Almanac: The World’s Treasures

There may be lost pirate treasure buried in the coves of the Caribbean Islands. There may be golden rocks under the tall buildings. There may be materials left undiscovered during the ancient times. There are certainly lost treasures of gold and jewels aboard early Spanish sailing ships that descended at sea. But not all the precious materials are lost. The earth is full of found treasures.

Bauxite: Guinea in Africa is rich with Bauxite. Bauxite is an aluminum-rich ore that is used for aluminum production and elements, chemicals or cements.

Cashews: These delicious nuts grow on trees in Mozambique, a country in southeast Africa. Cashew nuts are kidney-shaped seeds that adhere to the bottom of the cashew apple, which is inhabitant to the coastal areas of northeastern Brazil. Cashews are always sold shelled because the interior of the shells contains a caustic resin or cashew balm, which must be removed cautiously before the nuts are fit for depletion. Caustic resin is used in industry to make varnishes and insecticides.

Chewing Gum: In Central America, the source of chicle, which is the chew in chewing gum, is the sapodilla tree. Chewing gum is a soft, cohesive substance intended for chewing but not swallowing.

Chocolate: Caribbean islands are rich in seeds of the cacao tree, which is used to make chocolate. Chocolate has become one of the most popular food types and flavors in the world, and a huge number of food consisting of chocolate have been created.

Chromium: This metal is used to make stainless steel. It is found in Zimbabwe, Africa. Chromium is a steely-gray, glossy, firm and fragile metal which takes high polish, resists oxidizing, and has a high melting point.
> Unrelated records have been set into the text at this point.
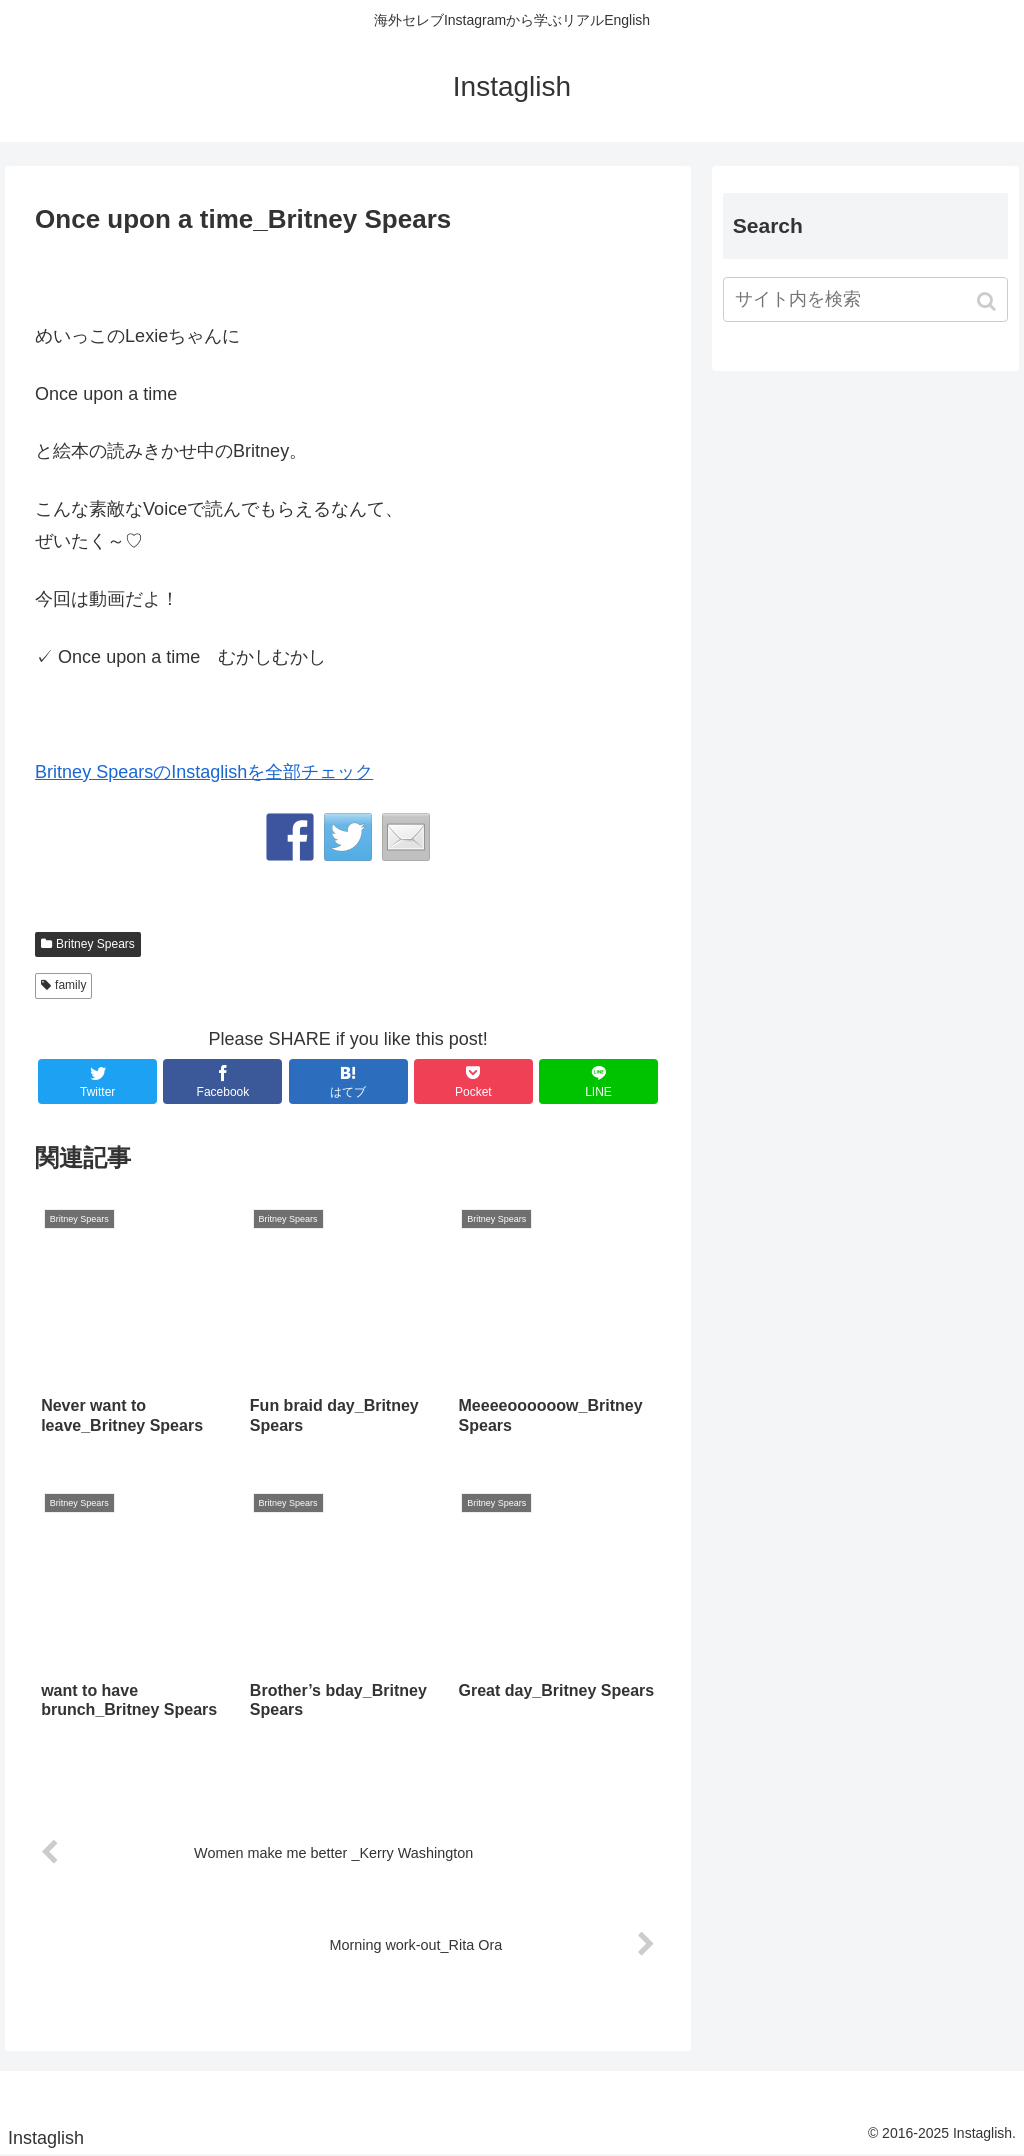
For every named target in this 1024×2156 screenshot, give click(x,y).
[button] (988, 301)
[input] (865, 299)
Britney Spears (95, 944)
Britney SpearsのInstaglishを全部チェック (204, 772)
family (70, 985)
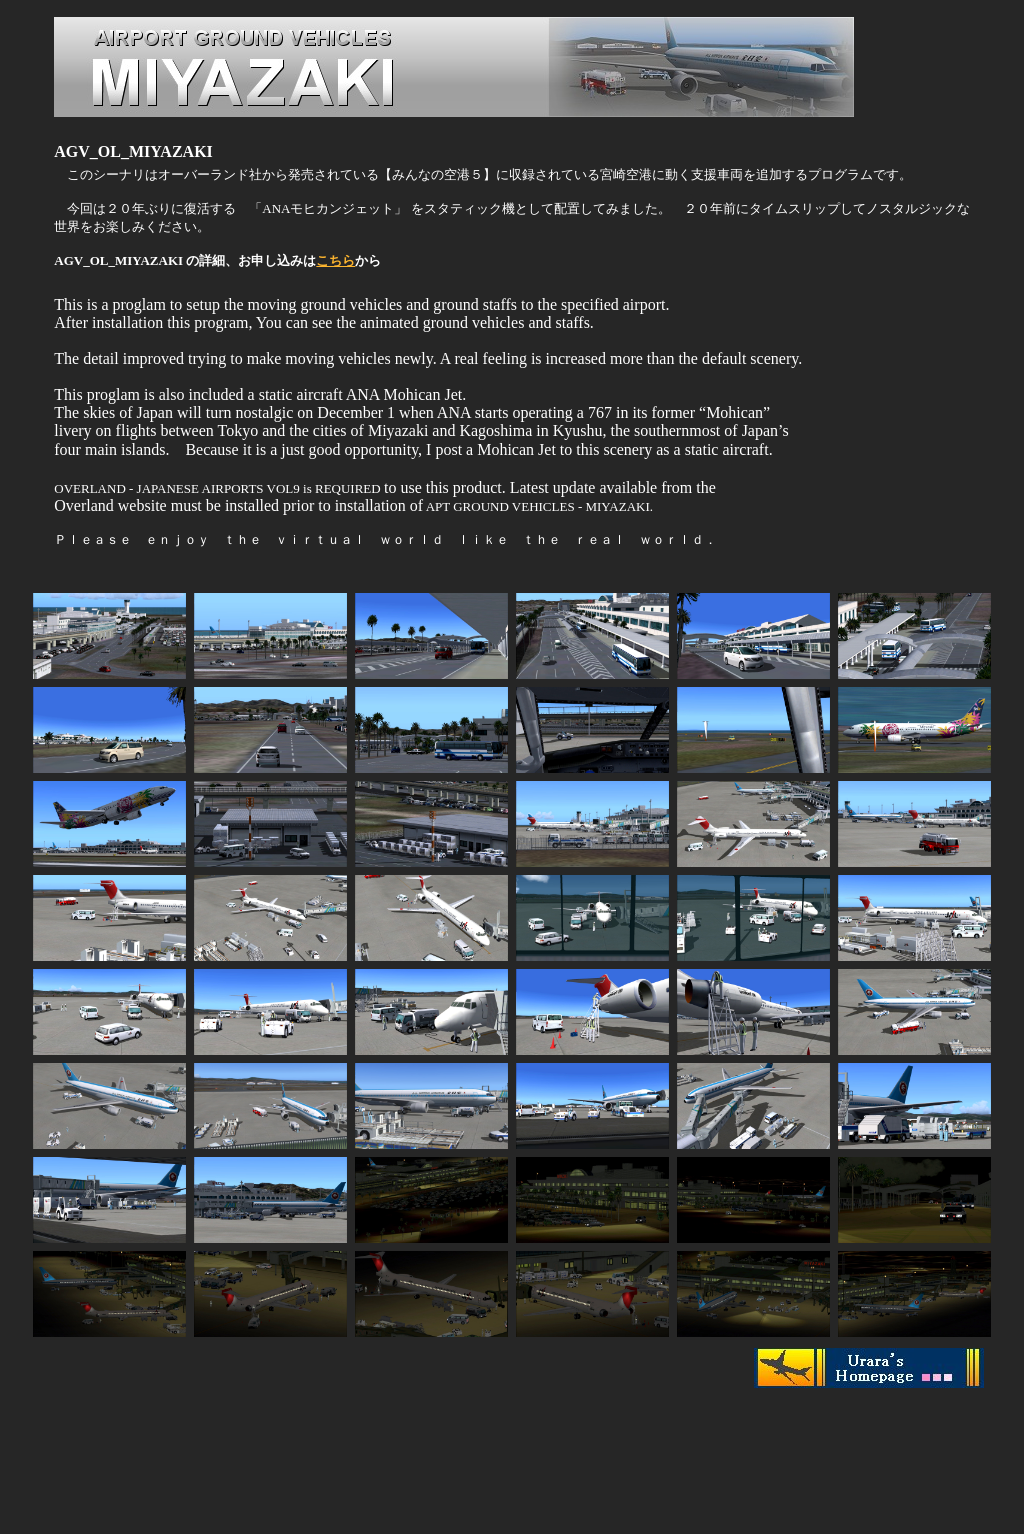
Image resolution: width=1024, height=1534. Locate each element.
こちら (335, 260)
Copper: One of the richest “copper belts” in the world is in Zambia, Africa. Copper is a chemical element with symbol Cu and atomic number 29. It is a flexible metal with a very high thermal and electrical conductivity.

Cork: Cork is a great use in making bulletin boards and stoppers in wine bottles. Cork is the bark of the cork oak tree in Spain. Cork is an impermeable, floatable material, a prime-subset of bark tissue that is reaped for commercial use primarily from Quercus suber, which is endemic to southwest Europe and northwest Africa.

Diamonds: Namibia, Africa, supplies the most valuable diamonds of the 18 countries in southern Africa rich with diamonds. The most popular form of jewelry is the Diamond. It is often associated with brilliance.

Emeralds: Colombia produces the most emeralds in any country in South America. Emeralds are fascinating gemstones. These are the most beautiful, most intense and most radiant green material found on Earth.

Gold: The world’s largest gold mine is in Irian Jaya, Indonesia. Gold, in its purest form, is a bright, with a slight reddish yellow, compact, soft, and pliable metal.

Mahogany: The trees that supply this beautiful wood grow in Central America. Mahogany is a kind of wood which has a straight-grained, reddish-brown timber of three humid hardwood species of the genus Swietenia.

Nitrates: This mineral used to preserve foods is found in the desert of Chile. Processed meats like bacon, ham, sausages and hotdogs have nitrates. These are preservatives in averting the growth of dangerous bacteria.

Perfume: The use of flowers in France is for the production of perfume. It is taken out from the flowers’ oil. Perfume is a mixture of fragrant essential oils or scent fusions, fixatives and solvents used to give the human body, animals, food, objects, and living spaces a pleasant scent.

Seaweed: Seaweed is collected to eat or to flavor foods in the coast of Japan. Seaweed is a macroscopic, multi cellular, marine algae that lives close to the seabed. It contains some of the red, brown, and green algae. Phycology is the study of seaweed.

Sugar: Sugarcane is grown in many countries in Central America and the Caribbean Islands. The generalized name for sweet, short-chain, soluble carbohydrates are sugar which is used in food.

Vanilla: There wouldn’t be vanilla ice cream without the vanilla bean. In Madagascar, more than half the world’s vanilla is grown.

Wool: Most of the world’s wool is supplied by the sheep of Australia. Wool is the textile fiber obtained from sheep and certain other animals, comprising of goats’ cashmere, mohair, qiviut from muskoxen, angora from rabbits, and sorts of wool from camelids.